On Thursday, I had the pleasure of reporting from the 83rd Ohio FFA Convention in Columbus.

It was a long day; I left my home in Wooster at 7 a.m. and didn’t get home until after 10 p.m.

But it was a good day — time well spent with members and advisers of an organization that continues to do great things.

Own experience

I wore the blue and gold jacket myself from 1998 to 2002, and the highlight was always state and national convention.

In high school, I got the rare opportunity to attend national convention as a freshman, which also was the last year it was held in Kansas City, Mo. It would become one of my best high school experiences. A group of us loaded vans and headed west — the furthest I had ever been.

We stopped at places like the Gateway Arch at St. Louis, the offices of the National FFA in Indiana, and several museums and historical places. As we got closer to Kansas City, it seemed like FFA members were everywhere — at gas stations, restaurants and in the vehicles beside us on the interstate. I had no idea there would be tens of thousands of us at the convention, and I was amazed to see so many blue and gold jackets.

And when the convention actually got underway, it was almost shocking, at least to a freshman. We were in a large arena, and everywhere I looked were thousands of FFA members — more than 40,000 from every state in the nation.

The thing I remember most was the pride of the members who received the American FFA Degree — the highest honor the program bestows. I wasn’t exactly sure what it was, or what it meant, but the ceremony and the recognition looked so nice, I decided I’d try to earn one myself. Five years later I did just that, and I found myself on the stage in front of thousands, receiving the top honor.

Impressive crowd

The state convention is much smaller — usually topping 6,000 total. But it’s still an impressive gathering of young people who come to celebrate their accomplishments in agriculture, and prepare the next generation of agriculturists.

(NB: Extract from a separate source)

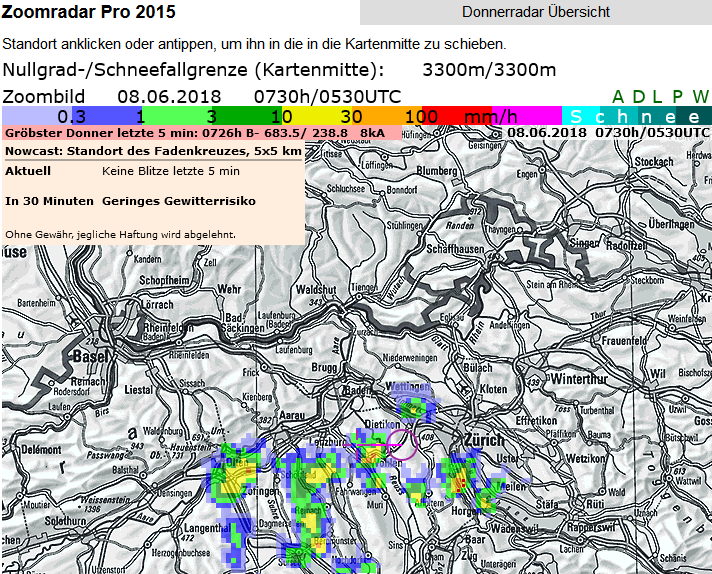Click the green letter A link
The height and width of the screenshot is (574, 712).
click(x=618, y=97)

The FFA has a legendary history, dating back to 1928. Many of its basic symbols like the jacket and the creed have been with the program all along. Its members study its history, memorizing important dates and achievements. And they learn to memorize and recite the creed — a well-crafted statement about advancing the future of American agriculture.

Nationally, FFA has more than a half-million members. They come from all 50 states and Puerto Rico.

A great cause

Their numbers are impressive, and their mission is noble: “Making a positive difference in the lives of students by developing their potential for premier leadership, personal growth and career success through agricultural education.”

And their motto is sound: “Learning to Do, Doing to Learn, Earning to Live, Living to Serve.”

These things clearly were on the minds of the members of the 83rd Ohio convention, as they received hundreds of different awards for their hard work throughout the year. Whether it’s public speaking, job interviewing, livestock judging, raising some crops or anything in-between — this is a group of people that gets it done.

When I was in Washington, D.C. a few weeks ago, several of the legislators said agriculture will be key in leading us out of the recession and into a better day. I think the best is ahead of us, and it will come from people like those in the FFA.

Good attributes

The skills these students learn are practical, common sense-based and useful for day-to-day living. They study such things as record keeping, business plans, assets and liabilities and financial independence.

They know how to fix a tractor and stack hay, and they know hay from straw, and oats from wheat. Some of them continue on to college — completing two- or four-year degrees. And others return to the farm directly from the program.

But they all gain skills and talents that will serve them for a lifetime.

I can’t say enough good about FFA — not without turning this blog into a book. But it’s encouraging to observe the success of this program and what its members have done in 83 years.

A program that focuses on learning and doing, taking care of the land and the environment and serving other people is an asset to everyone. And FFA is certainly that.

Chris Kick lives in Wooster, Ohio. An American FFA Degree recipient, he holds a bachelor’s in creative writing from Ashland University. He spends his free time on his grandparents’ farms in Wayne and Holmes counties.